Should I Do A Roth Conversion? with David McKnight

the power of zero

Anyone can do a Roth conversion. You need to have money in an IRA. There are no income limitations.

The question comes down to how much tax you want to pay. Do you feel like your tax bill will be lower or higher if you were to postpone the payment of that tax?

Some opponents of Roth conversions will say that you won’t get the full amount of money in your IRA working for you. However, you have to remember that the IRS partners with you in that account and their portion of that money grows right along with yours.

If you to convert that money to a Roth IRA, all of that money is growing to your benefit but the scenario stays basically the same. The key to the calculation is what happens if tax rates are much higher in the future.

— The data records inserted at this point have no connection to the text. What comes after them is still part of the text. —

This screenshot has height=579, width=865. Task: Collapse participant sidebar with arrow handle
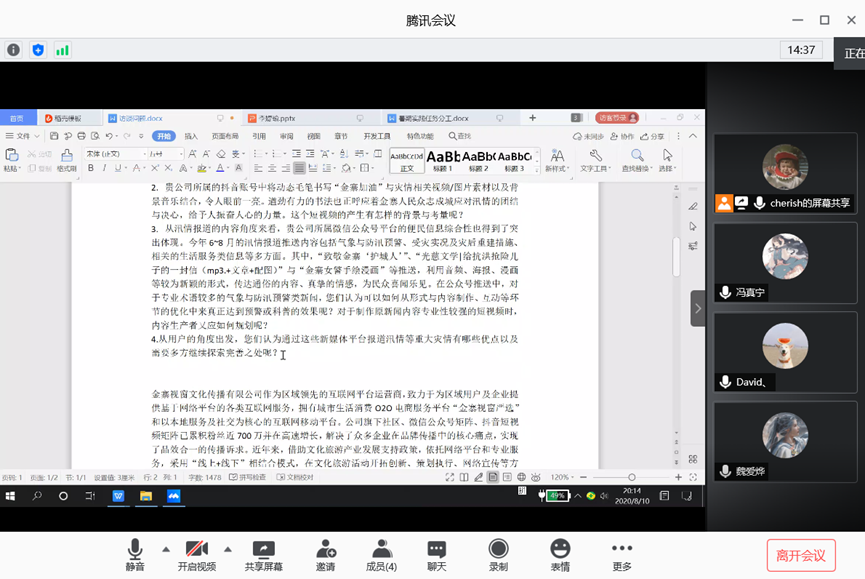[x=698, y=308]
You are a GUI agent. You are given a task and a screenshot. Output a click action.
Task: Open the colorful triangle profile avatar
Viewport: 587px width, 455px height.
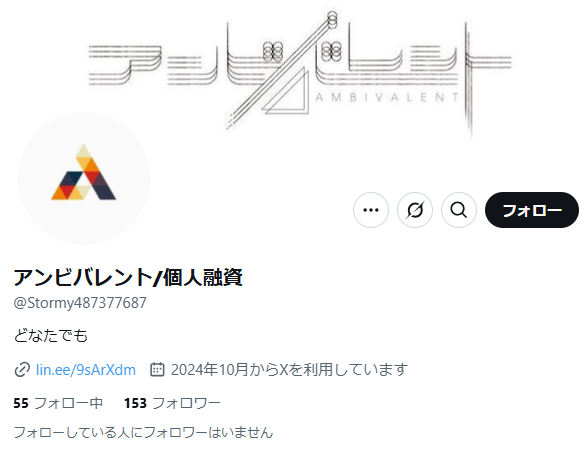[x=84, y=178]
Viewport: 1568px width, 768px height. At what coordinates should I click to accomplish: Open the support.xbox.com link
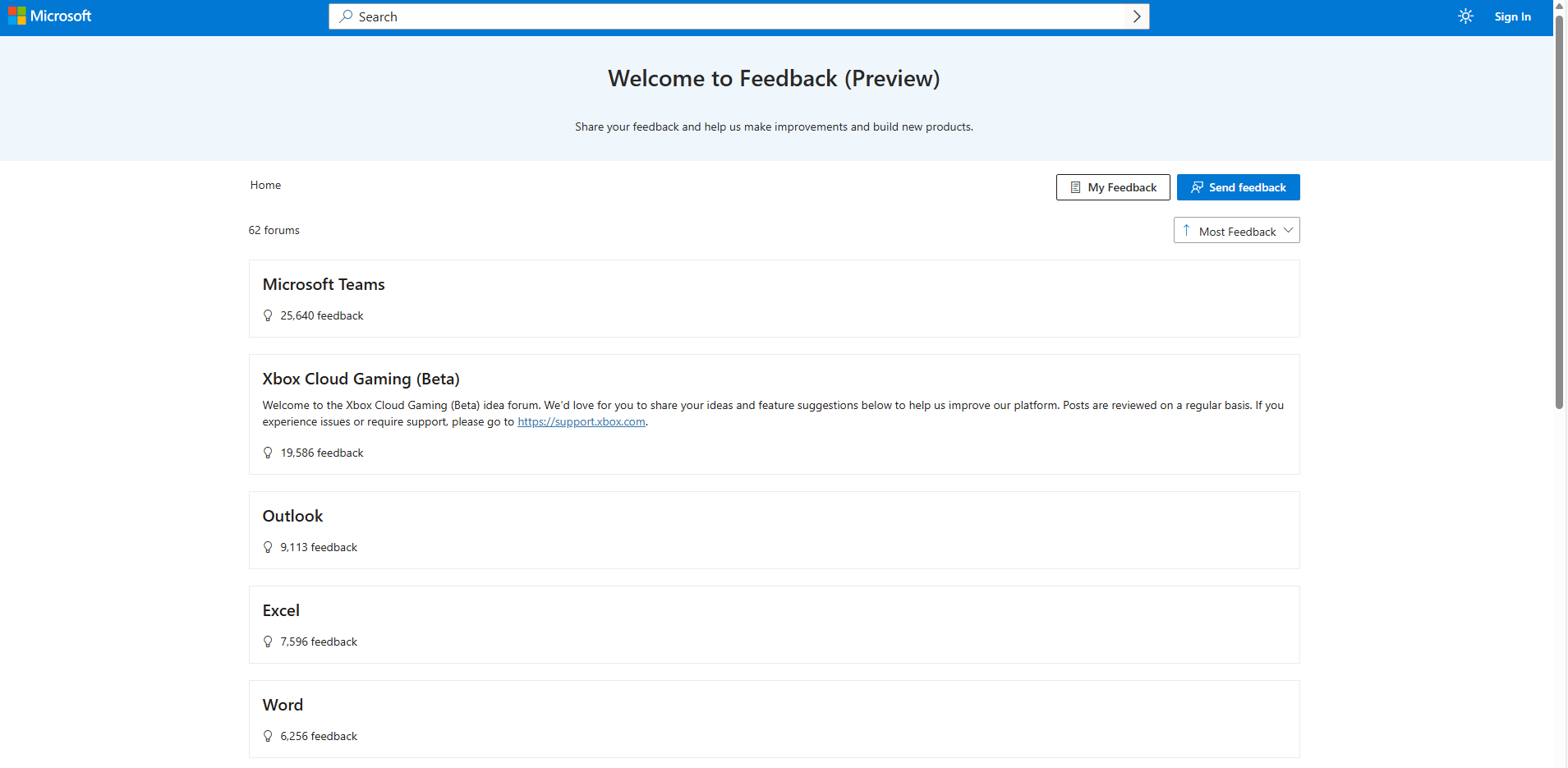[x=582, y=421]
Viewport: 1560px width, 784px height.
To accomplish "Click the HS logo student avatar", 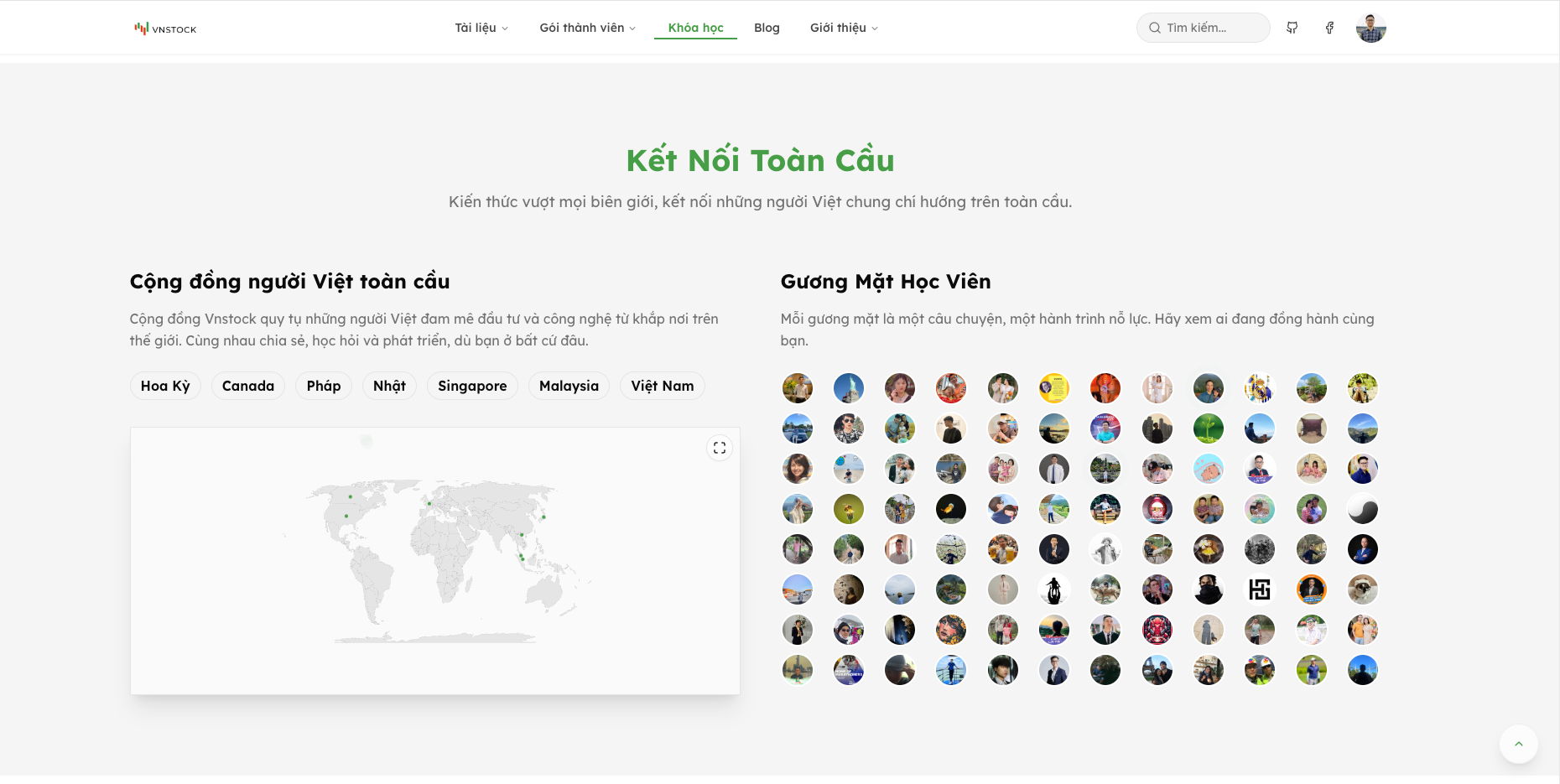I will point(1260,589).
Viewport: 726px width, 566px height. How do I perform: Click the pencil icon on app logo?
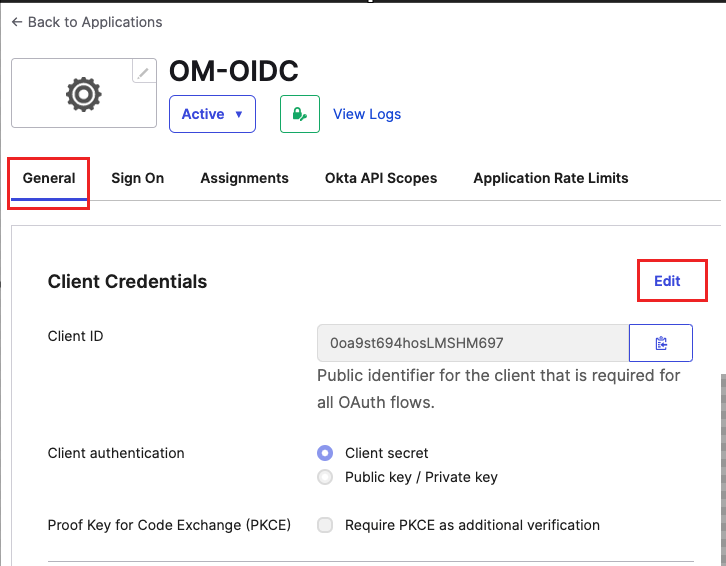click(x=144, y=71)
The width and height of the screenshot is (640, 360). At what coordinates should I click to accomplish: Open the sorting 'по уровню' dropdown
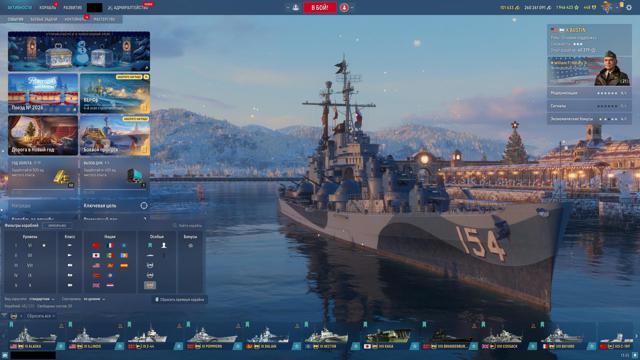tap(94, 299)
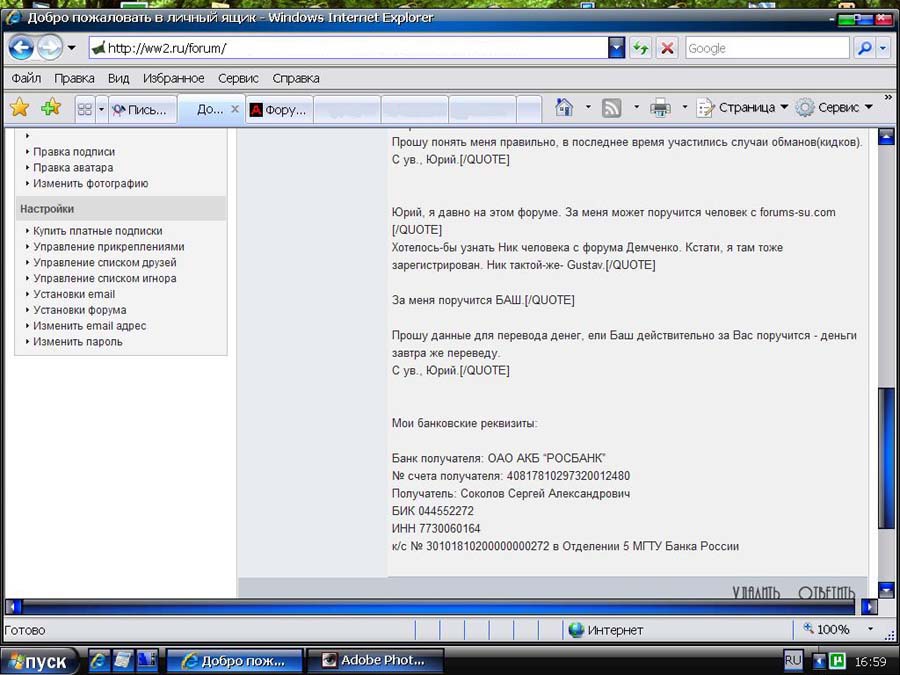Click the RSS feeds icon
Screen dimensions: 900x675
[x=611, y=108]
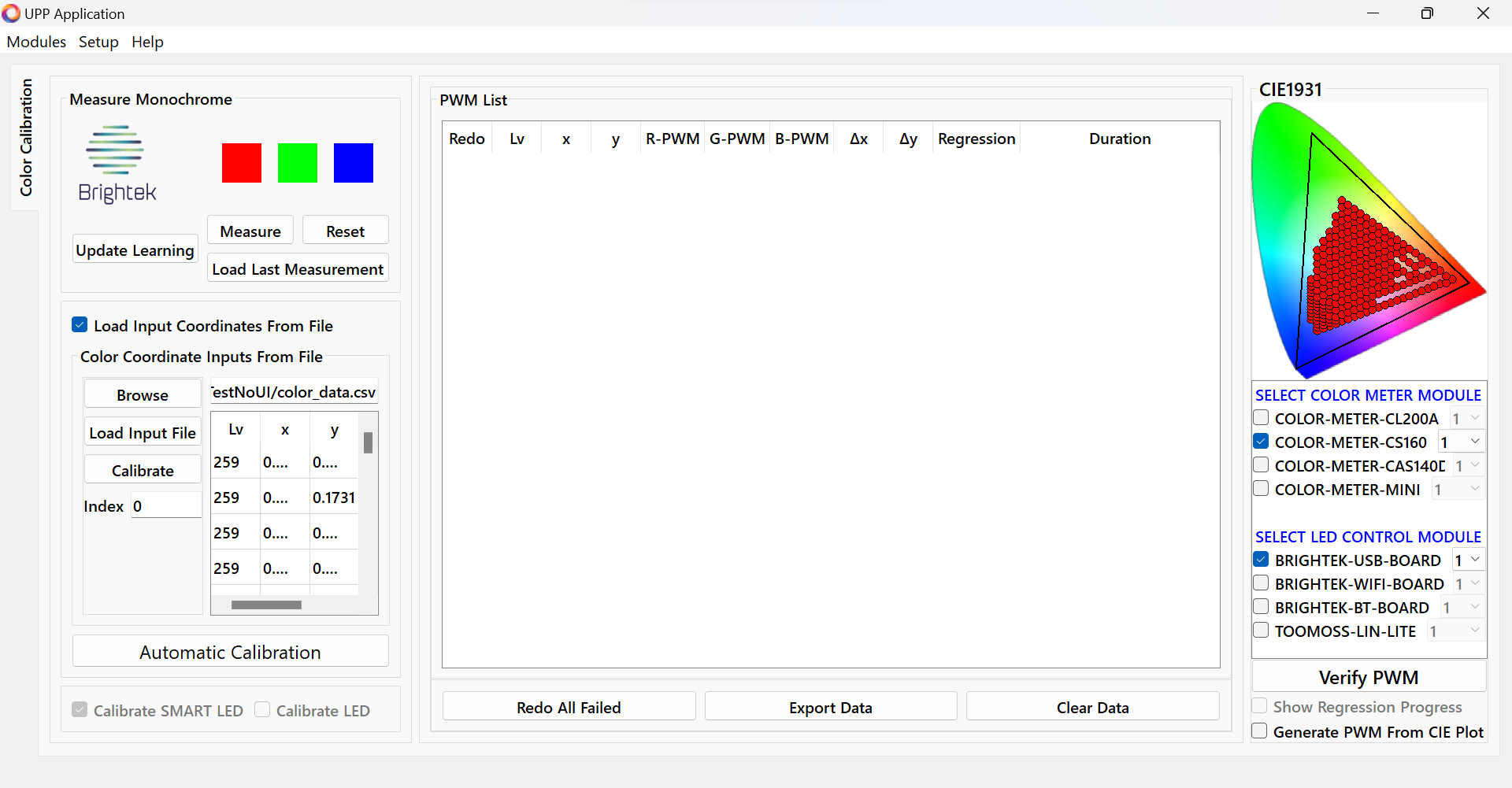
Task: Expand the COLOR-METER-CS160 number dropdown
Action: [1474, 442]
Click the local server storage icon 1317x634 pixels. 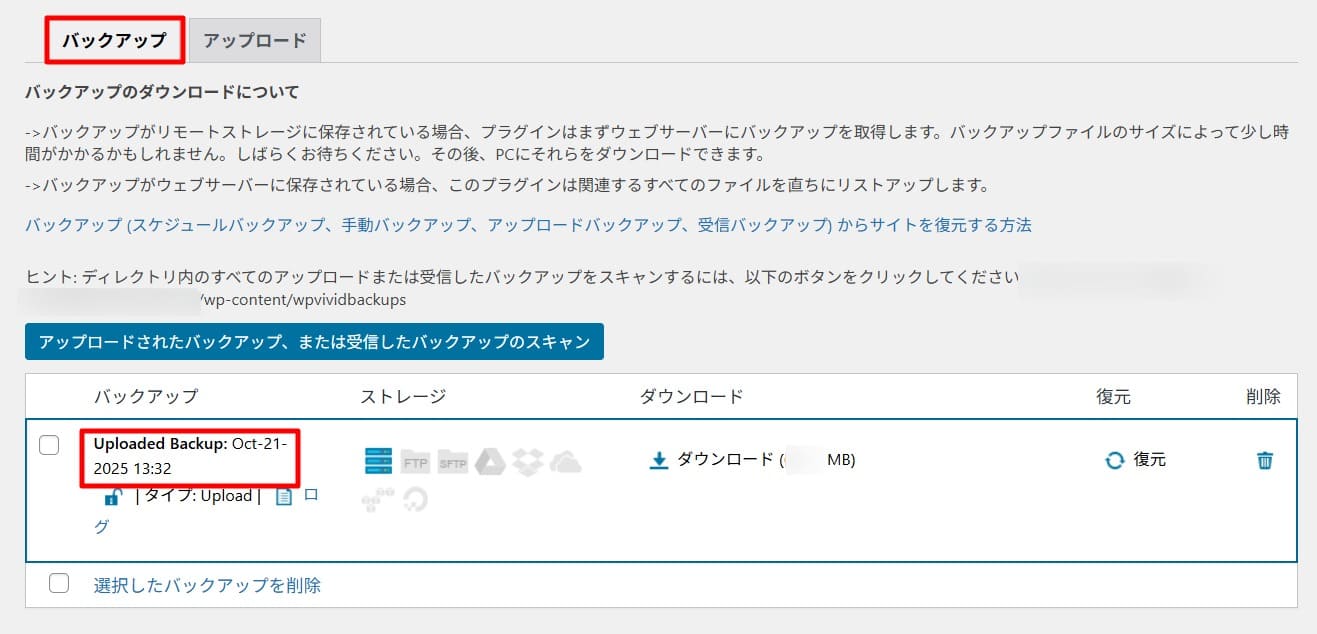click(379, 462)
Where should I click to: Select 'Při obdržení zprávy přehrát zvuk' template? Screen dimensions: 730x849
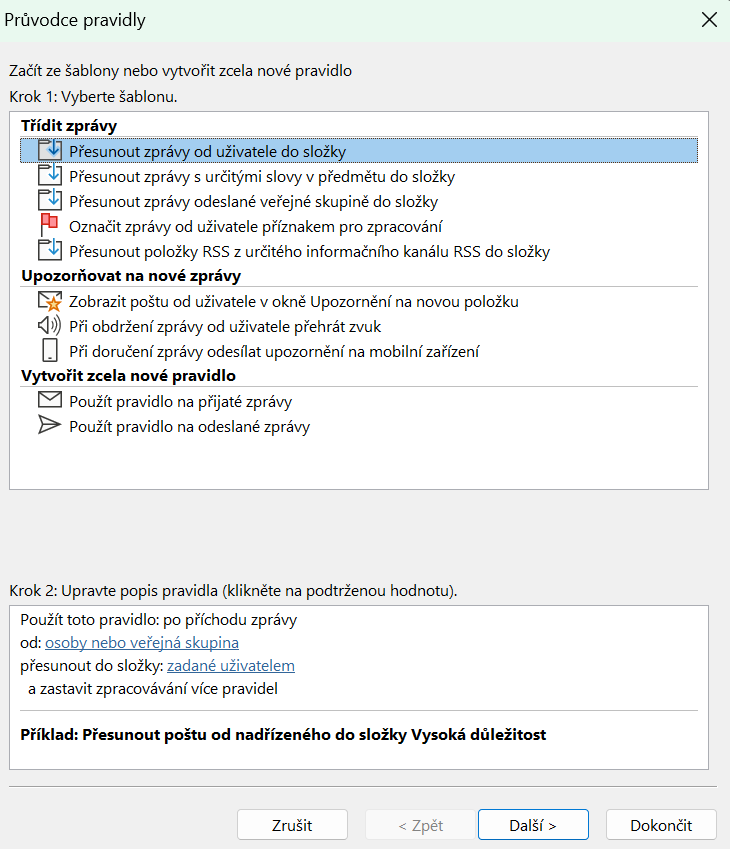click(x=225, y=327)
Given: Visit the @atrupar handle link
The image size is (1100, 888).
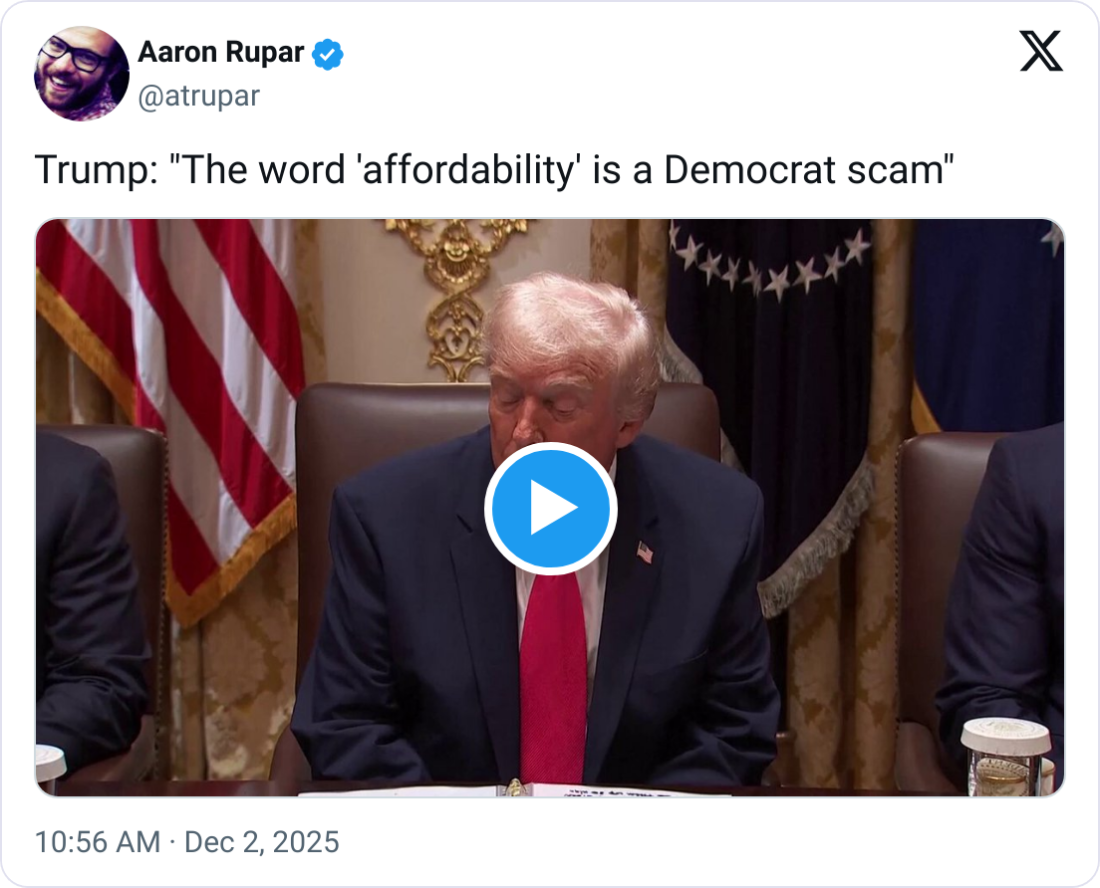Looking at the screenshot, I should [x=199, y=96].
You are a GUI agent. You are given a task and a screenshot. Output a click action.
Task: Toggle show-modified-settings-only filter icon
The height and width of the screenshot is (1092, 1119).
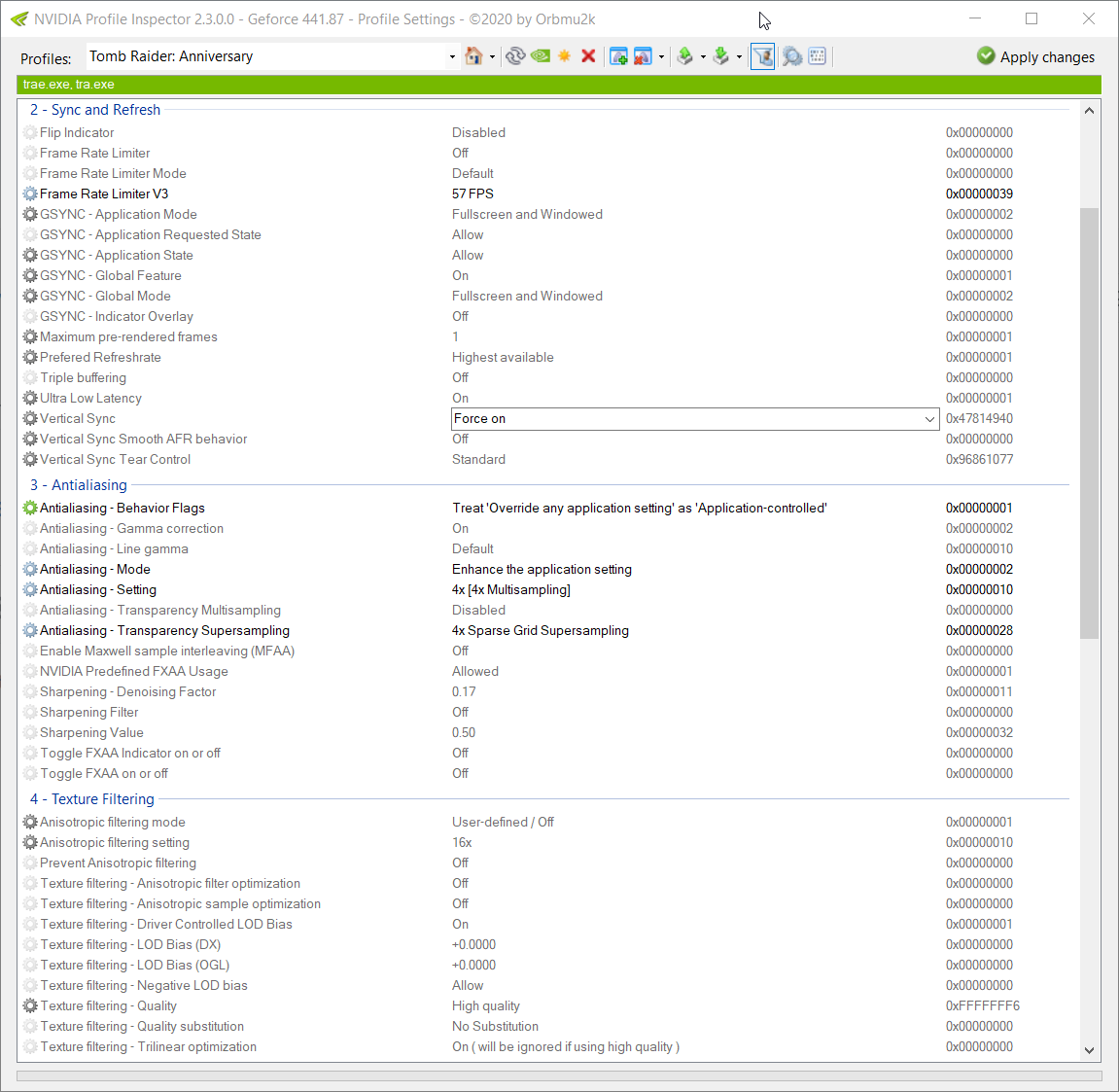coord(762,55)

Once you get your money into a Roth IRA, you don’t have to worry about tax rates rising in the future.

The rationale to Roth conversions is a bird in the hand is worth two in the bush. It all comes down to the tax rates and where you think they will be in the future.

There is a sweet spot with Roth conversions. If you’re a high income earner it may not make sense to do a Roth conversion today. When you retire, you have to keep in mind what tax cylinder you will be in.

If you’re in the 10% or 12% tax bracket, you should be converting the maximum amount to get to the top of that tax bracket. The real question becomes “how do we feel about the 22% and 24% tax brackets?”

You don’t have to go very far back in history to find tax brackets much higher than today. In 1960 to 1963 the lowest tax bracket was about 22% and the highest went up to 89%.

Larry Kalikov is predicting that tax rates will have to rise by 51% and spending would have to decline by 35%.

If tax rates stayed level in the future, it would probably be a mistake to do a Roth conversion. It really comes down to whether we as a country can afford to be charging 10% to 12% on people’s distributions ten years from now.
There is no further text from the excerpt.